Minnesota Duluth center Caleb Herbert moves the puck up the ice during Saturday's game against Michigan Tech at Amsoil Arena. (Clint Austin / caustin@duluthnews.com)

Caleb Herbert has some bite to his shot. Ask maintenance workers at Amsoil Arena and Magness Arena in Denver. They've had to replace glass panes in both rinks after being hit by pucks coming off Herbert's stick at practice, including a week ago in Duluth.

And ask University of Maine goalie Dan Sullivan. In the 2012 NCAA tournament's opening round, Herbert smacked a shot high off the glass behind Sullivan and the puck then bounced off the goalie and into the net. UMD rallied to win 5-2.

Yet it took nearly a third of 2012-13 for the Minnesota Duluth sophomore forward to regain his touch. He had just four assists in the first 12 games, going scoreless in nine straight games.

During the last 14 he has six goals and five assists for 11 points entering today's 7:37 p.m.

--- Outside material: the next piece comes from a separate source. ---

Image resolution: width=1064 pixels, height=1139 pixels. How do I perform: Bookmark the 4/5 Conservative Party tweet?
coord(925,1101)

Western Collegiate Hockey Association home game with No. 11-ranked Minnesota State-Mankato.

"You come in with high expectations and when those don't work out, it's tough," Herbert said this week. "What I needed to do was clear my head of self-pressure and self-doubts, and just start thinking positively.

"What I have to do, to be effective, is bring some tenacity and have an edge to my game. I need to be strong over pucks and be aggressive on the forecheck."

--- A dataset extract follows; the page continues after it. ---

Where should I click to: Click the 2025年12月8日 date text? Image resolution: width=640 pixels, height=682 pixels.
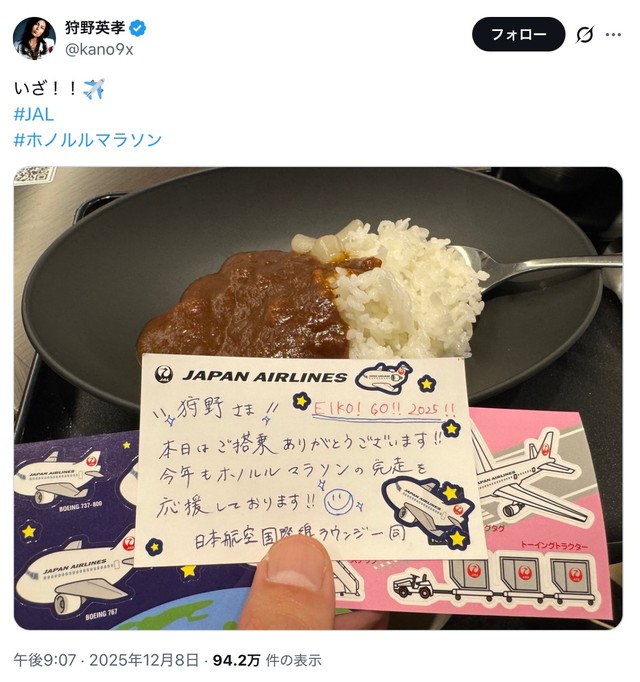click(144, 660)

UMD's coaches won't argue with that. They saw plenty of positive play in his freshman season as a left winger (his off side) on a line with All-WCHA picks Travis Oleksuk and J.T. Brown. Herbert had 14 goals and 19 assists for 33 points in 41 games. That represented the most points by a UMD freshman since Tim Stapleton had 42 in 2002-03.

Herbert, from Bloomington, Minn., was named the team's rookie of the year coming just a season after leading Sioux City (Iowa) with 50 points in 51 games in the U.S. Hockey League. He was taken in the fifth round, 142nd overall, by Washington in the 2010 NHL Entry Draft.

"He's as strong as a bull and has NHL skills," says UMD assistant coach Derek Plante, tied for No. 2 in school career scoring. "But there's always a growing process and you have to find your way. Sometimes, after early success, it takes adjusting to get back there."

In the season opener, a 6-2 home win over Ohio State, Herbert had three assists. The Bulldogs didn't score more than four goals again until 12 games later, on Nov. 30, in a 7-3 win at Michigan Tech as Herbert had a goal and two assists.

He's played some wing this season but has been primarily at center, his natural position, and today will be between sophomore Justin Crandall and senior Mike Seidel. In last Saturday's 4-3 home loss to Denver, Herbert had a goal and an assist.

"Caleb is good enough to play any position but playing center brings a lot of responsibility, especially defensive responsibilities," said UMD coach Scott Sandelin. "He's gotten better defensively and has played much better lately. He can be dynamic.

"He's good on face-offs, he can skate, he can shoot and he can shoot hard."

Hard enough to break 400 pounds of seamless, tempered safety glass at Amsoil Arena worth about $1,000.